■ Pixel coordinate grounding data
++++

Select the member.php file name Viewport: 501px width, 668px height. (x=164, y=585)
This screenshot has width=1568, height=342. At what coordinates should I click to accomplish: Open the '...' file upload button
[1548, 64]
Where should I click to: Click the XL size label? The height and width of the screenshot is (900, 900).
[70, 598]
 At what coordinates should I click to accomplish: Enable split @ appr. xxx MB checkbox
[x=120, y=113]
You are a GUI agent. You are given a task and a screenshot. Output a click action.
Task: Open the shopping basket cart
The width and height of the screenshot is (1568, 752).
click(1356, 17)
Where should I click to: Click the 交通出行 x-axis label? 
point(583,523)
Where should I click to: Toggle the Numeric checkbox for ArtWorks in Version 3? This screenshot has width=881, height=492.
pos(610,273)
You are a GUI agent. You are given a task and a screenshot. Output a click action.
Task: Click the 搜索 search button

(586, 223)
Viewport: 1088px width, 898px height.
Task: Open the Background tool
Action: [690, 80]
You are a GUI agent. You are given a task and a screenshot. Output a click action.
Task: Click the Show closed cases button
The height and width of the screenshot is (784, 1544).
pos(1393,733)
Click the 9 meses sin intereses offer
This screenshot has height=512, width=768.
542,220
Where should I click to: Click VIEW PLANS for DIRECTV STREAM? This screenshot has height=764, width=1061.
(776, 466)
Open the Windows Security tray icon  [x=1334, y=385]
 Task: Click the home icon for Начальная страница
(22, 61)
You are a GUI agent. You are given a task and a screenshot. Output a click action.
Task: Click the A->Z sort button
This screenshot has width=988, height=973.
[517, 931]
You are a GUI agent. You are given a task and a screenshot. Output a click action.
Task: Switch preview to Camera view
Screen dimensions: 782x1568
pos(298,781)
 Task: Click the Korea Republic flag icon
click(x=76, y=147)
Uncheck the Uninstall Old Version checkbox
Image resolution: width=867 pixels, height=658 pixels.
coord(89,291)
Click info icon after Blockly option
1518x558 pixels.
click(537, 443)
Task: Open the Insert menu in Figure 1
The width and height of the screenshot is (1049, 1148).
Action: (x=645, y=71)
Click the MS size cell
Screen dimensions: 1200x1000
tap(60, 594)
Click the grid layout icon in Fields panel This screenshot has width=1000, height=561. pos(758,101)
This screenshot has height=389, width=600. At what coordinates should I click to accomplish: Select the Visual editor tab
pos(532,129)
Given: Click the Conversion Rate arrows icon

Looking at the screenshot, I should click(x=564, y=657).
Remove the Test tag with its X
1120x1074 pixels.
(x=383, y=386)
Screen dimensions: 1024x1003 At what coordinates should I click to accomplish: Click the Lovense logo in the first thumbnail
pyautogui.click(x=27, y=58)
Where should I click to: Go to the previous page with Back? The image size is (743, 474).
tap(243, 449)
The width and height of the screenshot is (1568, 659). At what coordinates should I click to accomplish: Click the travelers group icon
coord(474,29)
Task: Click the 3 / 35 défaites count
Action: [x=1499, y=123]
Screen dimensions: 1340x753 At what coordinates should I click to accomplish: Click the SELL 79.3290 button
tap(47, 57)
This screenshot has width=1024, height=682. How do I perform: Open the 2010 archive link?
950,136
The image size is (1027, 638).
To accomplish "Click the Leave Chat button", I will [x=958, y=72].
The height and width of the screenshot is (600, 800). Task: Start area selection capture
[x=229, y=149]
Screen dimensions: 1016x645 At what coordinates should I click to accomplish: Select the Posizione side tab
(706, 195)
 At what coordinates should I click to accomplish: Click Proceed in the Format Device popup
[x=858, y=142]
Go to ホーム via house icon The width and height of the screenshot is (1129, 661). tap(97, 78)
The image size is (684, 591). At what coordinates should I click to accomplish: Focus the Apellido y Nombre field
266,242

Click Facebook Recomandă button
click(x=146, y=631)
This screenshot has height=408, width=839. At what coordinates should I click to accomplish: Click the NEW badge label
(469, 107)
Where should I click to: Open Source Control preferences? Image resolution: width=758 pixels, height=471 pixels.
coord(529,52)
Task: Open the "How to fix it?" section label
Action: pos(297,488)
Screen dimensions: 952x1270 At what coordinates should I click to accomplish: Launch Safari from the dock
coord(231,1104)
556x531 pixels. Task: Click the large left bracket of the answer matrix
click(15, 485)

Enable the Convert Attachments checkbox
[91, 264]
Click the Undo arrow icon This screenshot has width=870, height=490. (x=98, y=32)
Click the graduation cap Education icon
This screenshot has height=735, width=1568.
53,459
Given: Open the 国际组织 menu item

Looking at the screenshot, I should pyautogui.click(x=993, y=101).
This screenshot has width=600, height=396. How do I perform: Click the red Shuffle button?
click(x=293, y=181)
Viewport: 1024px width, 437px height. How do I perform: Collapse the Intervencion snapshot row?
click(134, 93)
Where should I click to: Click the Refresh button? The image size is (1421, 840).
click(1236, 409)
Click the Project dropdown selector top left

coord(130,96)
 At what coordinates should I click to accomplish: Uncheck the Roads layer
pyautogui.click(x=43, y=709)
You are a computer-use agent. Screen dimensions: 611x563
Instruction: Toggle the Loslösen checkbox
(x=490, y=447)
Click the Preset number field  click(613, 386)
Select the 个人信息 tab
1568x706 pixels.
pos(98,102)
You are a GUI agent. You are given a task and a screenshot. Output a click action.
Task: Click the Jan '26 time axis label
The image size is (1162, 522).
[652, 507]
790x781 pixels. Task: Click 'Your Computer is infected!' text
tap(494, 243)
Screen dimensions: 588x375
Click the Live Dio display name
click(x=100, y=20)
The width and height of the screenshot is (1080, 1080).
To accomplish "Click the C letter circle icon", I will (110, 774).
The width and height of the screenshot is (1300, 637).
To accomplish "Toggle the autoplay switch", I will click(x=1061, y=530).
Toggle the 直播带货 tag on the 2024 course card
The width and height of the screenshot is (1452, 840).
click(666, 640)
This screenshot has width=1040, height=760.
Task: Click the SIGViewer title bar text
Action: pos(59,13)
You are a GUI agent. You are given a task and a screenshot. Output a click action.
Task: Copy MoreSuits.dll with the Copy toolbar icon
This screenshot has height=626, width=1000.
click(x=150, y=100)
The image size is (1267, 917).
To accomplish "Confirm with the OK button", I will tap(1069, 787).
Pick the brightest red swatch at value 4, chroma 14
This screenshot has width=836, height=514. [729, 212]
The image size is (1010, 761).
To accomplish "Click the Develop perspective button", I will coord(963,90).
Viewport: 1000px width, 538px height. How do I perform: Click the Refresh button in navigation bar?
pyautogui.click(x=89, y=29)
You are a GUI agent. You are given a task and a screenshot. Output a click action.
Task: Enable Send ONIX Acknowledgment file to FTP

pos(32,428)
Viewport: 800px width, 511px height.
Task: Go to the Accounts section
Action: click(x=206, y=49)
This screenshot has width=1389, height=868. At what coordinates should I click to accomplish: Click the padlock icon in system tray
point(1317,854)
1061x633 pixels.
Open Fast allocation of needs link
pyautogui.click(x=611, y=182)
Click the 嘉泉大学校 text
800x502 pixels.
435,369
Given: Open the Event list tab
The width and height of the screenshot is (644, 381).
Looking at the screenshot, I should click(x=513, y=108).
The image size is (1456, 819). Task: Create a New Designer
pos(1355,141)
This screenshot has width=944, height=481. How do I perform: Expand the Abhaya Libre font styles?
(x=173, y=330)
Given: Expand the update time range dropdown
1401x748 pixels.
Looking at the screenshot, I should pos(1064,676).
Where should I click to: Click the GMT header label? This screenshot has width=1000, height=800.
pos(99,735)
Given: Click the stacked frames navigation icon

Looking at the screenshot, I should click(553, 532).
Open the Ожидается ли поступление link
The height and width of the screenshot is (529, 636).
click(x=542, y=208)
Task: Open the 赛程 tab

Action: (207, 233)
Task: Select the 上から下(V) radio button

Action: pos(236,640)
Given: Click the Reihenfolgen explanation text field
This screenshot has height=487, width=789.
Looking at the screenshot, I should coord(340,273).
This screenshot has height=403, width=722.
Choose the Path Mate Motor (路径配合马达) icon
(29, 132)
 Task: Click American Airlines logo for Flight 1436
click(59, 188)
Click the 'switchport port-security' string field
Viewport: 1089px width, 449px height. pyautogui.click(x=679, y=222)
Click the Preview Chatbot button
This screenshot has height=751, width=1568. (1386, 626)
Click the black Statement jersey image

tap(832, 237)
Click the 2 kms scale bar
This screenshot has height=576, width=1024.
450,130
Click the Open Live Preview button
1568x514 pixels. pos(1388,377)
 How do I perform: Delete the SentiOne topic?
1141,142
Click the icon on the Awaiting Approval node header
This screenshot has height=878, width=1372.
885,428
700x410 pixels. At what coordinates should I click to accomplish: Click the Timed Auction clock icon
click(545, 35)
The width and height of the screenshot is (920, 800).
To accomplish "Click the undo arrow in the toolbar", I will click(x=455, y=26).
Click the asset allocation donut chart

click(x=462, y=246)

++++

■ Task item
In the data above, find the line that contains "Task: Click the Korea Republic flag icon" and the line that contains "Click the grid". Repeat exactly those lines and every line between them, and only those.

■ Solved exercise
 Task: Click the Korea Republic flag icon
click(x=76, y=147)
Uncheck the Uninstall Old Version checkbox
Image resolution: width=867 pixels, height=658 pixels.
coord(89,291)
Click info icon after Blockly option
1518x558 pixels.
click(537, 443)
Task: Open the Insert menu in Figure 1
The width and height of the screenshot is (1049, 1148).
Action: (x=645, y=71)
Click the MS size cell
Screen dimensions: 1200x1000
tap(60, 594)
Click the grid layout icon in Fields panel This screenshot has width=1000, height=561. pos(758,101)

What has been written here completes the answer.